**Study text**:
-------------------------
12:53, I had to go get the Windex for my computer screen after reading that. ROFLMAO!

Anonymous said...

What is theat stucture that appears to be a giant purple hairpin?

Anonymous said...

I occasionally baby-sit a boy who is autistic and his therapists do outings with him. He has two separate therapists; they come on separate days, and one overseeing therapist that comes sometimes when there is already a therapist there... to oversee.

This would account for two therapists on one outing, along with a main caretaker, babysitter, nanny, or his mother.

Anonymous said...

Autism has nothing to do with parenting, or if a mom has to work. My sister is a SAHM and her son was diagnosed with it.

Anonymous said...

Obviously. Whoever said that was just being extremely cruel and ugly and trying to stir up trouble.

Anonymous said...

lol...10:39. No..my world isnt small at all.

I do work...and I have always had to work...and...I raised 2 great kids with some help from wonderful people.

It is only my opinion, that if I had a child or children that needed therapists...I would stay home. A perfect therapist, wont and cant make up for mommy. If you dont like how I think, that is your perogative. I can only post based on my experience, and my views.

Anonymous said...

yet 11:15pm do you even KNOW what autism is or entails? or do you have any hands on experince(not just one day or so) with kids or adults who HAVE it?

cause if so then maybe you'd see what a therapist is needed for. Also do you know what these therapists even do?

Anonymous said...

I am not 11:15, but I have friends with Autisitc children (several, as it seems more prevalent than ever.) It is a devastating illness with a huge range of symptoms, from almost unnoticeable to outsiders, to near catataonia...and everywhere in between. Some of the kids go on to lead normal lives and others can never be left alone for a moment for the rest of their lives.

All but two of the children I know with this have dedicated stay at home moms. And their families are devastated by the diagnosis. Care for the more severely affected kids is nearly impossible to accomplish without outside help. Even with help, it is a neverending struggle for the parents....day in and day out.

Just wanted to get this out there because I found the comments of the past few days very disturbing. It is bad enough when a child has any kind of illness or birth defect without heaping unfounded and hurtful blame on their parents, who are already devastated enough.

I am the first to say I wish parents would raise their own children (when possible). But nothing is ever just plain black and white, and this is one of the instances where outside help is an absolute necessity.

Anybody with healthy children should be thanking God for the blessing.

Anonymous said...

ooookay and the parents with "non healthy"children should leave their kids at a door step in abasket?

wow thats really sweet


btw to get this thread going more and to add a bit of heat to the stuff...

the nanny is a actually a guy, who happens to be a friend of mine(no I'm not him, trying to hide my identity, I am a friend of his that has known him since college), we've been best friends since high school some think we are husband and wife , eww!! thats like me liking my brother!! I've gotten to witness him in action first hand, when he and I were classmates in a child development class and were in different classes(he was with the two year old s I was with the 4 year olds, he also did the four year olds as well and they loved him as much as the twos) and hes awesome and the kids and parents equally enjoyed him. And still do!! this(his post and the dumb ideas people have about guys being nannies) just proves that gender means jack when it comes to whose a good candidate for your kids.

Also to the morons who were talking about how long it is etc. guess what, stop being lazy like that nanny and just read it, there are no short cuts to anything! and lol at him having too much time on his hands lol he wishes he did!

GO GET EM R!!

Anonymous said...

huh wha?
who's the guy?
how long is what?

Anonymous said...

the OP is a male nanny, (a friend of mine since high school) read the post.
-------------------------
**The data**:
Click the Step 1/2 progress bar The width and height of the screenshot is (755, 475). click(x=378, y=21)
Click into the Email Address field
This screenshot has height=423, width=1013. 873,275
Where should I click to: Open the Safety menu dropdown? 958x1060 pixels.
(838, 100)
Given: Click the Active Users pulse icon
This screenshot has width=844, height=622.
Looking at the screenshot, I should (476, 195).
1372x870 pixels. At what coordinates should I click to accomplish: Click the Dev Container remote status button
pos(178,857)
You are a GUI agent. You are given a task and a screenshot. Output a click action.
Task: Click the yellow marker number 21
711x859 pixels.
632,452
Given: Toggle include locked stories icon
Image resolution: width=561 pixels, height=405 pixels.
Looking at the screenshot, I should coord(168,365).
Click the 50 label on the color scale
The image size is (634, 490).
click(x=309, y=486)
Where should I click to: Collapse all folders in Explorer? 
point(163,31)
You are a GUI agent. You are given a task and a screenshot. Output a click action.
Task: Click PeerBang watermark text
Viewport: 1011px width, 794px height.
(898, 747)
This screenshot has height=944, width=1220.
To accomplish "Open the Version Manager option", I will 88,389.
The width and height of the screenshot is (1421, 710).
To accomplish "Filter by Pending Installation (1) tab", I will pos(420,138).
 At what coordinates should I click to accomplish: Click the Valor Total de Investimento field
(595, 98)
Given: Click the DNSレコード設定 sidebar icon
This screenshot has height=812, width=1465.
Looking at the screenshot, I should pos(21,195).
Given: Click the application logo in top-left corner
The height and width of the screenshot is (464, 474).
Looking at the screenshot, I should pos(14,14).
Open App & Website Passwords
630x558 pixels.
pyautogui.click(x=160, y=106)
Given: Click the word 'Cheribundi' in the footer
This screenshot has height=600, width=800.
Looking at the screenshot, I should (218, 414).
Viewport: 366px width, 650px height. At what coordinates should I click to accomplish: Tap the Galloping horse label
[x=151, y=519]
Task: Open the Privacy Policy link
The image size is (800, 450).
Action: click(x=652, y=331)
-------------------------
**Questions on the material**:
1 > Based on the comment thread, answer yes or no to each statement and quote the words that decide it.
(a) The commenter who baby-sits says the autistic boy's two separate therapists come on the same day.
(b) The commenter with friends who have autistic children says all of those children have stay-at-home moms.
(c) The commenter whose sister is a SAHM says her sister's son was diagnosed with autism.
2 > In the comment thread, what class did the male nanny and his friend take together?
3 > According to the comment thread, two therapists on one outing could be joined by one other person. List every kind of person the baby-sitting commenter names for that role.

**Solutions**:
1 >
(a) No: "they come on separate days"
(b) No: "All but two of the children I know with this have dedicated stay at home moms."
(c) Yes: "My sister is a SAHM and her son was diagnosed with it."

2 > They took a child development class together.

3 >
a main caretaker
a babysitter
a nanny
his mother